Devon County Council has received a further £675,000 from the Department for Transport to fund more schemes as part of the Granite and Gears project, which aims to develop a network of multi-use trails to open up access to Dartmoor.
The funding will be used to support five cycling schemes which Devon County Council is developing and joint-funding, with an additional £300,000, in partnership with Dartmoor National Park, National Trust, and Plymouth City Council.
The news coincides with the announcement of continued growth of cycling in Devon, recorded by trip counters on some of Devon Country Council's landmark routes across the county. Last year, more than 313,000 cycle trips were made on the Exeter Canal path running from the Quay - a 22% increase on 2013.
Just over 100,000 cycle trips were made on the section of the Tarka Trail at Fremington Quay near Barnstaple last year, 20% more when compared with the previous year. The route from Newton Abbot to Kingsteignton, via Town Quay Bridge and the racecourse, has seen a 19% increase between 2013 and 2014, with just over 56,000 cycle trips recorded last year.
Almost 32,000 cycle trips were recorded at Gem Bridge, near Tavistock in 2014. That's a 7% increase of trips on this part of Drake's Trail over the past year.
Councillor Stuart Hughes, Devon County Council Cabinet Member with responsibility for cycling, said: “These figures demonstrate that cycling in Devon is continuing to grow, with more and more people using the trails on some of the county’s most scenic routes.
"Because we are a cycling county, we’re fortunate to have a growing network of trails, which is helping more people to be active, either in their leisure time or on their journey to work or school. It’s also encouraging that our cycling projects are continuing to attract more external funding, such as Granite and Gears and Dawlish. It’s further evidence that Government recognises the work that we are putting in to improve sustainable transport links, and getting schemes ‘shovel-ready’ reaps its rewards.”
The schemes, which will receive the latest round of funding for the Granite and Gears project, include:
Princetown - Route extensions from Princetown and improvements on old railway trails will open up access to new areas of the Moor and ensure that families can enjoy a ride in confidence.
Fingle Woods - Working with the National Trust, family-friendly routes will be created, following the River Teign and linking to the Wray Valley Trail.
Plym Valley Trail - In partnership with Plymouth City Council, improvements will be made to National Cycle Network 27 to create new sections of off-road path allowing people to avoid a challenging stretch of the route.
Okehampton - Enhancing an existing scheme to include further path improvements to link to local developments and create a more attractive route.
Stover Country Park - To improve access to the park and wider network, a muddy track will be upgraded to a surfaced trail, suitable for cycling.
All of these schemes aim to increase cycling levels and support the local economy. A number of successful schemes have already been completed as part of the Granite and Gears project, such as the development of Clearbrook Ramp, on Drake’s Trail, and the completion of the Granite Way between Okehampton and Lydford.
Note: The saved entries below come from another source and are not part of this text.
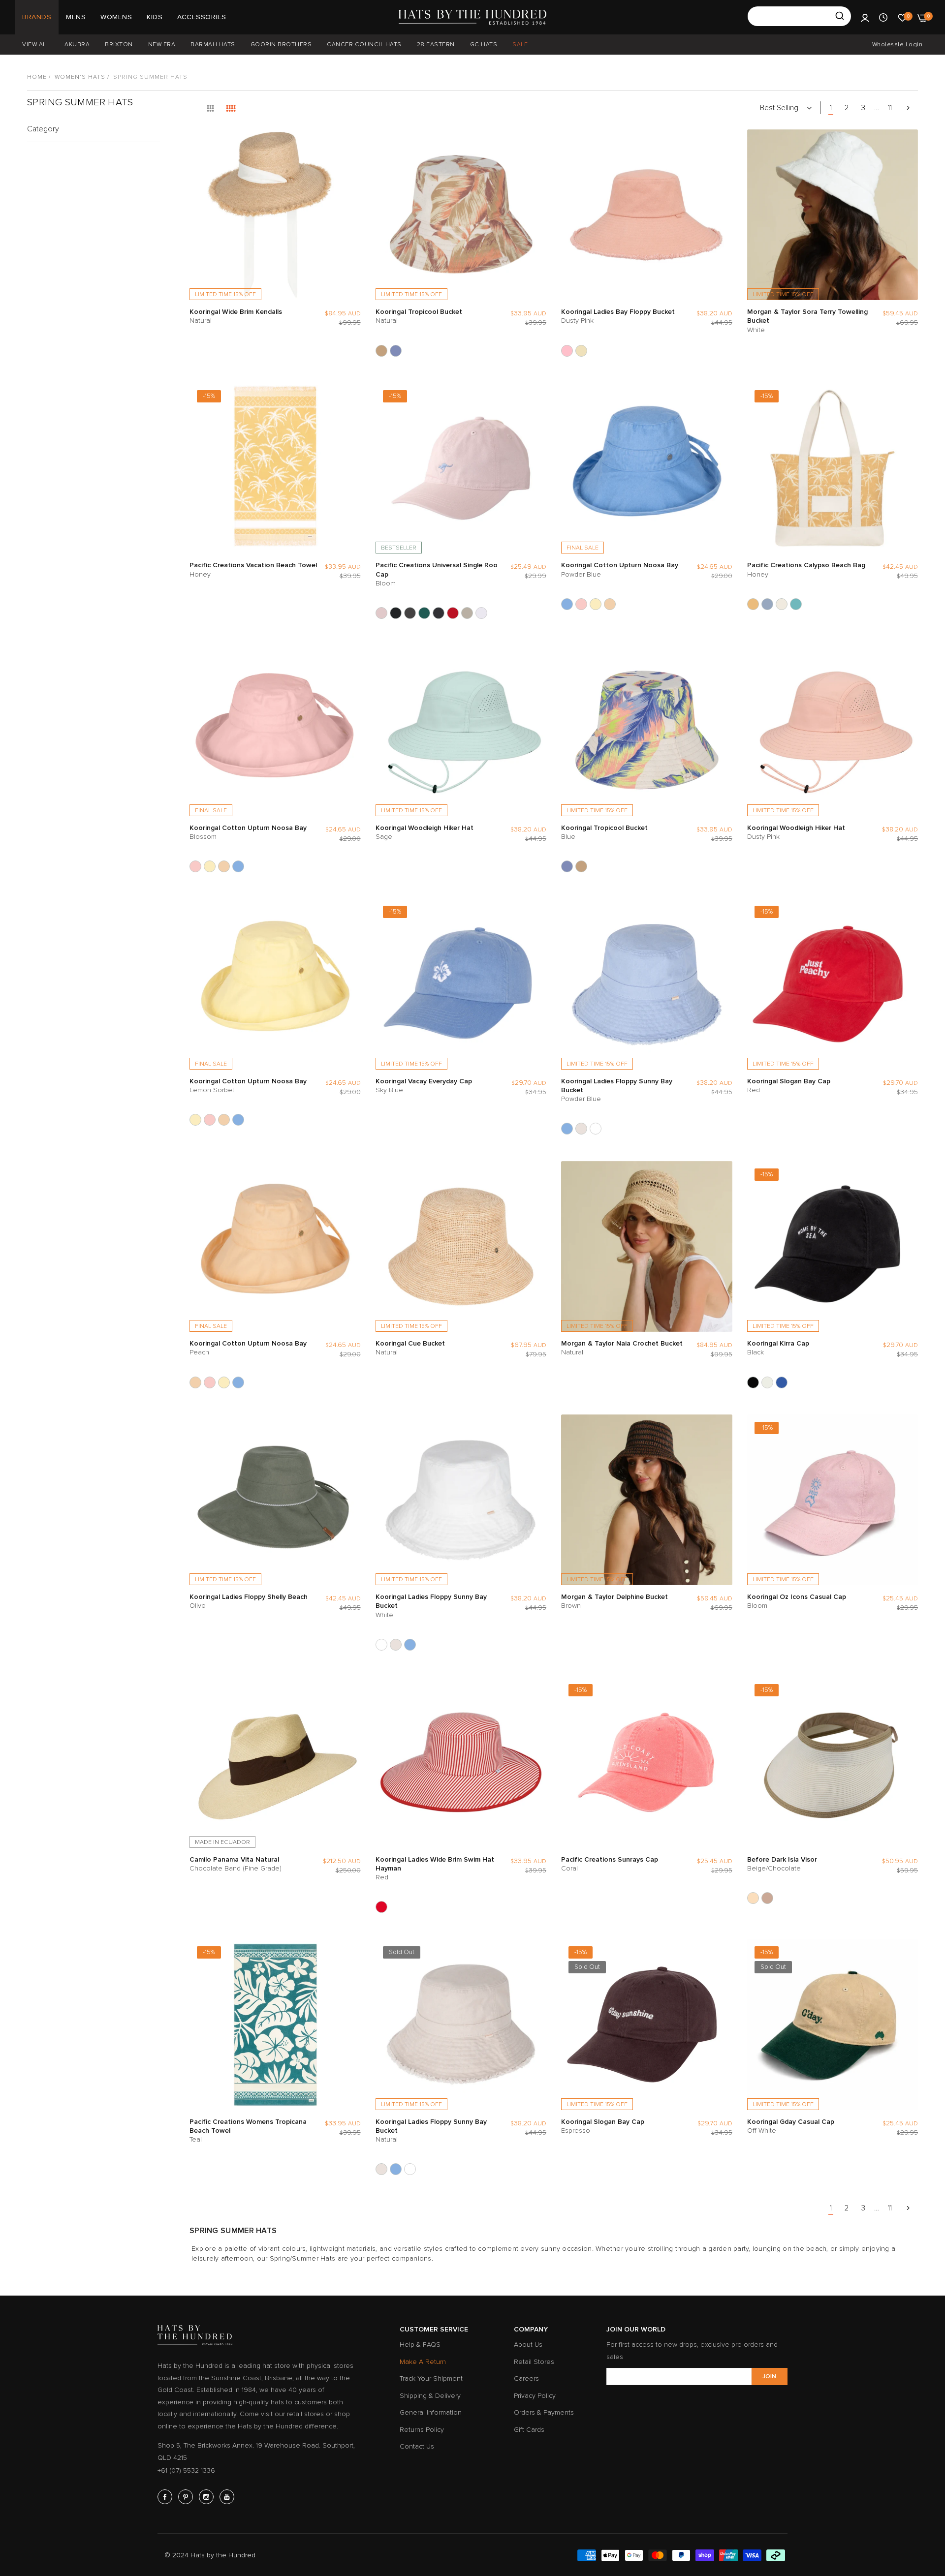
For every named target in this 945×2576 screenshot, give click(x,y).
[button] (351, 146)
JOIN (769, 2376)
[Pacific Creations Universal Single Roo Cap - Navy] (438, 613)
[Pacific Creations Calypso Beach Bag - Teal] (796, 604)
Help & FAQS (420, 2344)
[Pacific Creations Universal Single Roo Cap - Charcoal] (410, 613)
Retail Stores (534, 2362)
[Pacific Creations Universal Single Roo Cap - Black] (396, 613)
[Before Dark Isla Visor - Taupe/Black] (767, 1898)
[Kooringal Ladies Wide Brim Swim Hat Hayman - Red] (381, 1907)
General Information (431, 2412)
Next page (908, 107)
This latest funding announcement follows last week’s £1.3 million award to Devon County Council from the Government’s Coastal Communities Fund to extend the Exe Estuary Trail into the heart of Dawlish, along with other improvements in the Dawlish Warren area. This was due to a successful bid led by the County Council and Sustrans with Teignbridge District Council and Dawlish Town Council.
The Dawlish scheme will improve crossing facilities into the main shopping and leisure area around the Strand and Lawn. New cycle parking facilities will be created at the railway station and at other key locations in the town and Dawlish Warren. New heritage walking trails will also be provided, with interpretation boards along the route.